Circulating tumour cell counts and ultrasomics signature-based nomogram for preoperative prediction of early recurrence of hepatocellular carcinoma after radical treatment

Abstract

Methods: Between December 2017 and December 2018, 153 HCC patients (134 males and 19 females; mean age, 56.0 ± 10.2 years; range, 28-78 years) treated with radical therapy were enrolled in our retrospective study and were divided into a training cohort (n = 107) and a validation cohort (n = 46). All patients underwent preoperative CTC tests and CEUS examinations before treatment. The ultrasomics signature was extracted and built from CEUS images. Univariate and multivariate logistic regression analyses were used to identify the significant variables related to ER, which were then combined to build a predictive nomogram. The performance of the nomogram was evaluated by its discrimination, calibration and clinical utility. The predictive model was further evaluated in the internal validation cohort.

Results: HBV DNA, serum AFP level, CTC status, tumour size and ultrasomics score were identified as independent predictors associated with ER (all p < 0.05). Multivariable logistic regression analysis showed that the CTC status (OR = 7.02 [95% CI, 2.07 to 28.38], p = 0.003) and ultrasomics score (OR = 148.65 [95% CI, 25.49 to 1741.72], p < 0.001) were independent risk factors for ER. The nomogram based on ultrasomics score, CTC status, serum AFP level and tumour size exhibited C-indexes of 0.933 (95% CI, 0.878 to 0.988) and 0.910 (95% CI, 0.765 to 1.055) in the training and validation cohorts, respectively, fitting well in calibration curves. Decision curve analysis further confirmed the clinical usefulness of the nomogram.

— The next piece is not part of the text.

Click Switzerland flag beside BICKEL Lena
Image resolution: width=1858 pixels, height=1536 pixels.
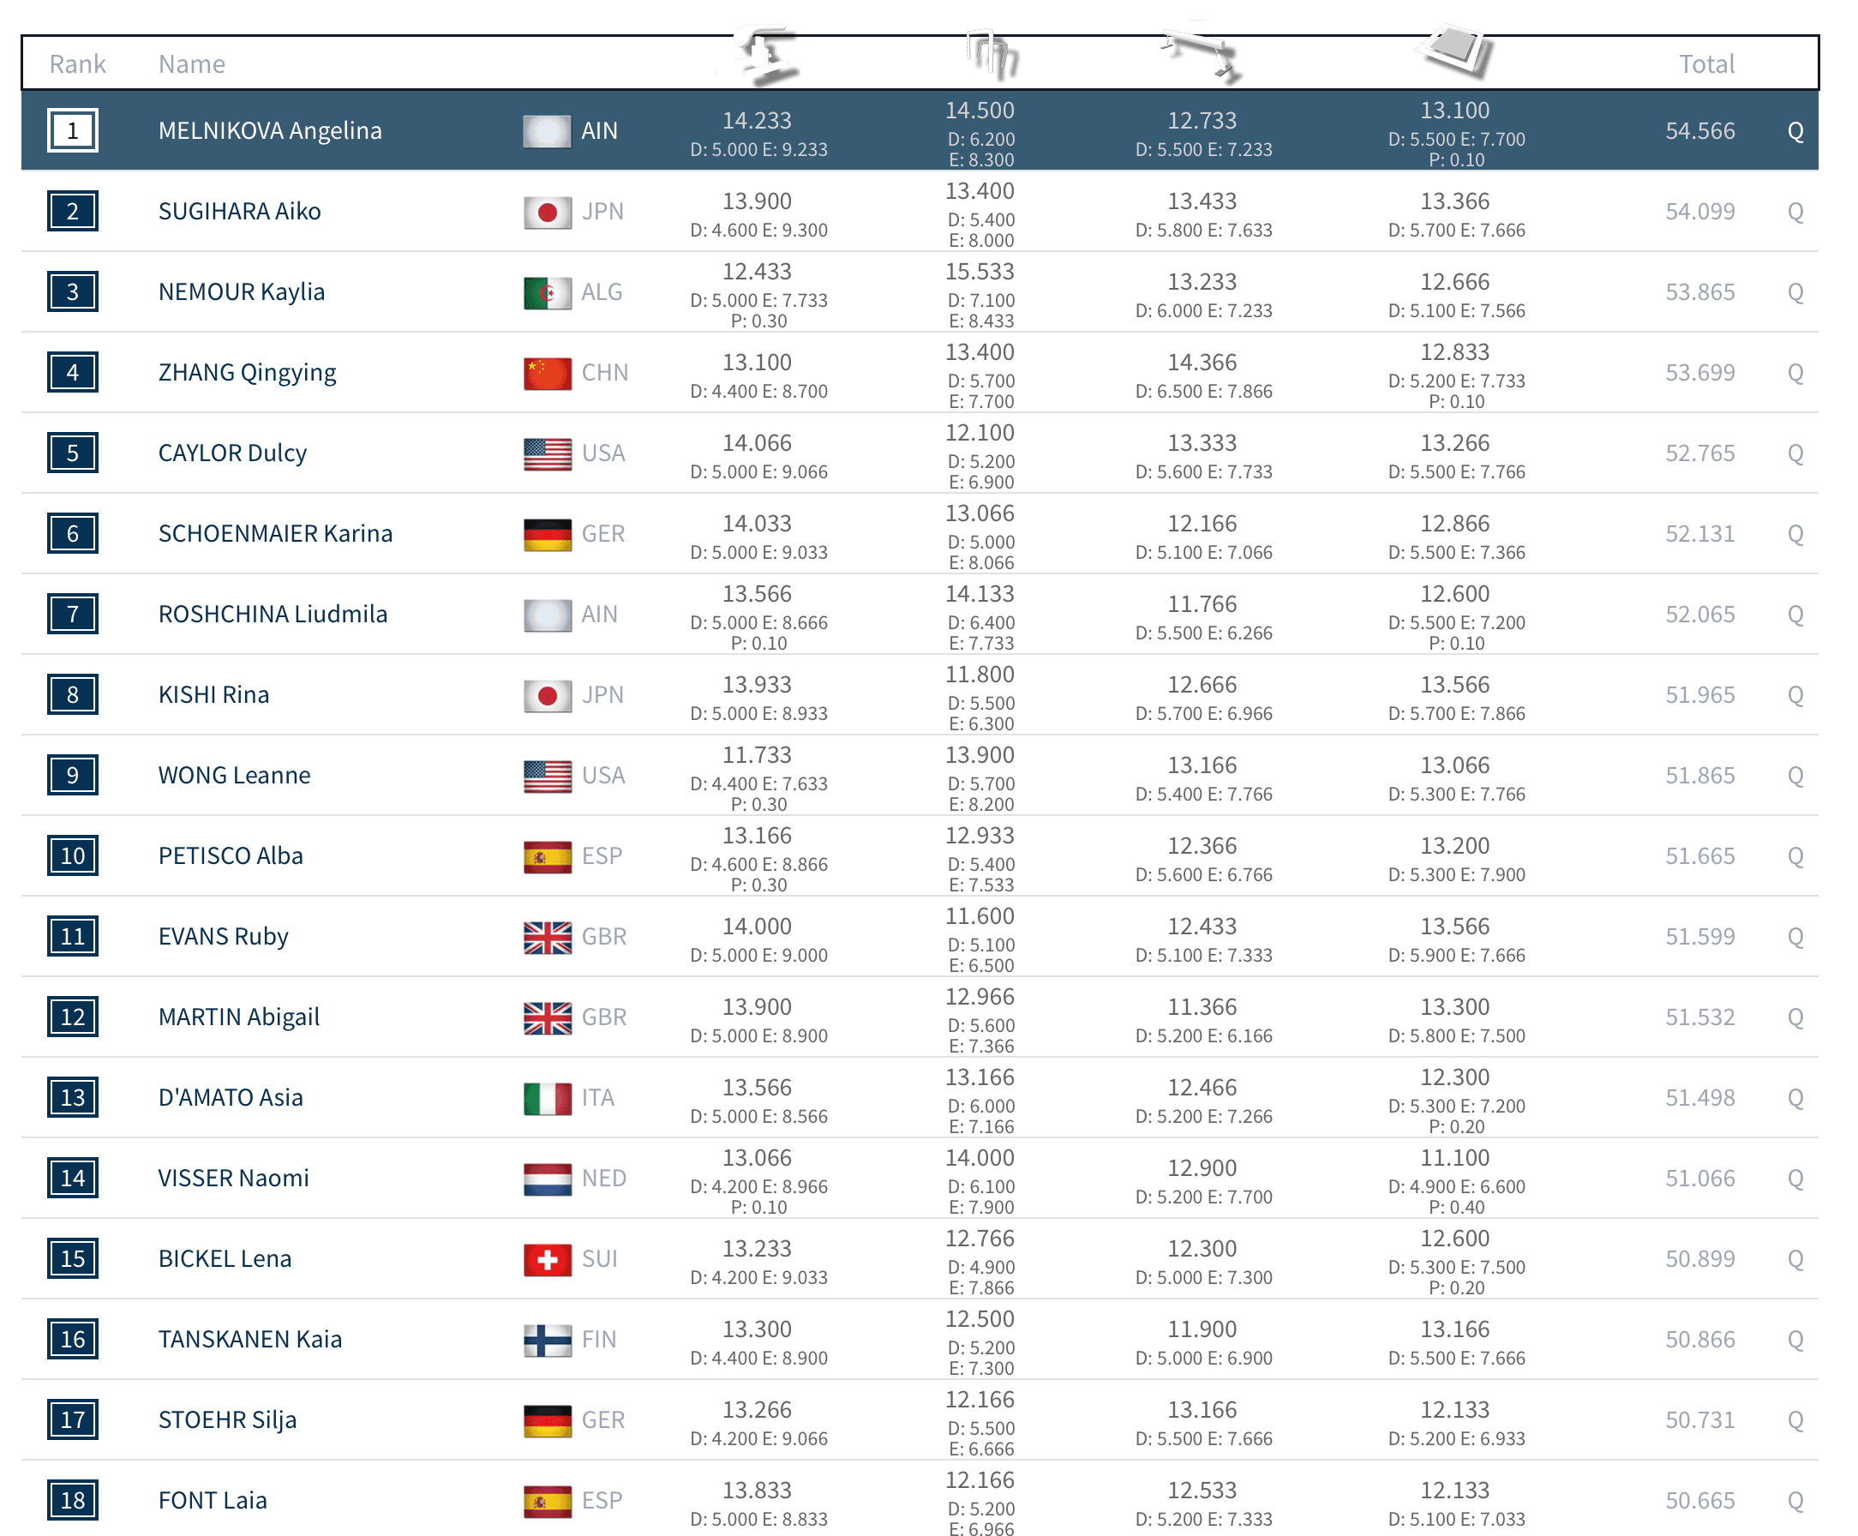tap(547, 1260)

Conclusion: The nomogram incorporating CTC, ultrasomics features and independent clinical risk factors achieved satisfactory preoperative prediction of ER in HCC patients after radical treatment.

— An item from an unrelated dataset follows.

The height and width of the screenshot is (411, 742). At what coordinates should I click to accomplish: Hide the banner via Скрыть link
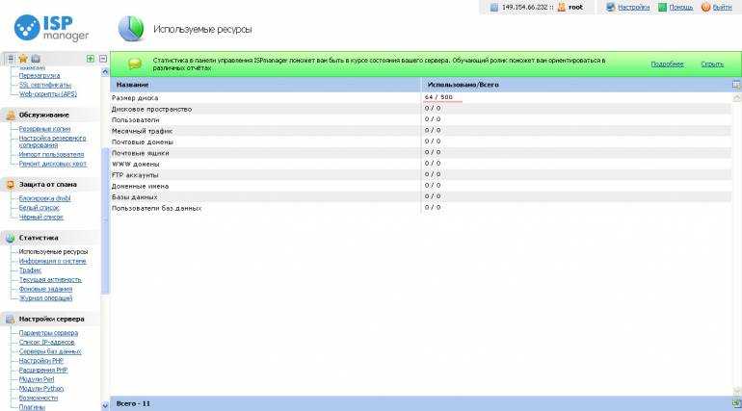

Advances in knowledge: 1. CTC status and ultrasomics score were identified as independent predictors associated with ER of HCC after radical treatment. 2. The nomogram constructed by ultrasomics score generated by 17 ultrasomics features, combined with CTCs and independent clinical risk factors such as AFP and tumour size. 3. The nomogram exhibited satisfactory discriminative power, and could be clinically useful in the preoperative prediction of ER after radical treatment in HCC patients.

Figure 1.

Illustration of original image and segmentation. Annotations of the region of interest (ROI) generated by the radiologists around the tumour outline are delineated in red.

Figure 2.

Ultrasomics feature selection using the least absolute shrinkage and selection operator (LASSO) regression model in the training cohort.

Figure 3.

Nomogram for predicting early recurrence probabilities in HCC patients after radical treatment.

Figure 4.

Calibration curves of the nomogram in the training (a) and validation (b) cohorts; the X-axis is the nomogram-predicted probability of early recurrence. The Y-axis is the actual early recurrence, and the diagonal-dashed line indicates the ideal prediction by a perfect model.

Figure 5.

Decision curve analysis (DCA) derived from the validation cohort. The Y-axis measures the net benefit. The net benefit is determined by calculating the difference between the expected benefit and the expected harm associated with each proposed model [net benefit = true positive rate − (false positive rate×weighting factor), weighting factor = threshold probability/ (1-threshold probability)]. The grey line represents the assumption that all patients had early recurrence. If the threshold probability was >10%, using the nomogram (red curve) and ultrasomics score (green curve) added more net benefit for patients than using CTCs (blue curve). When the threshold probability was >40%, the nomogram (red curve) increased the benefit to patients over that using CTCs (blue curve) and ultrasomics score (green curve).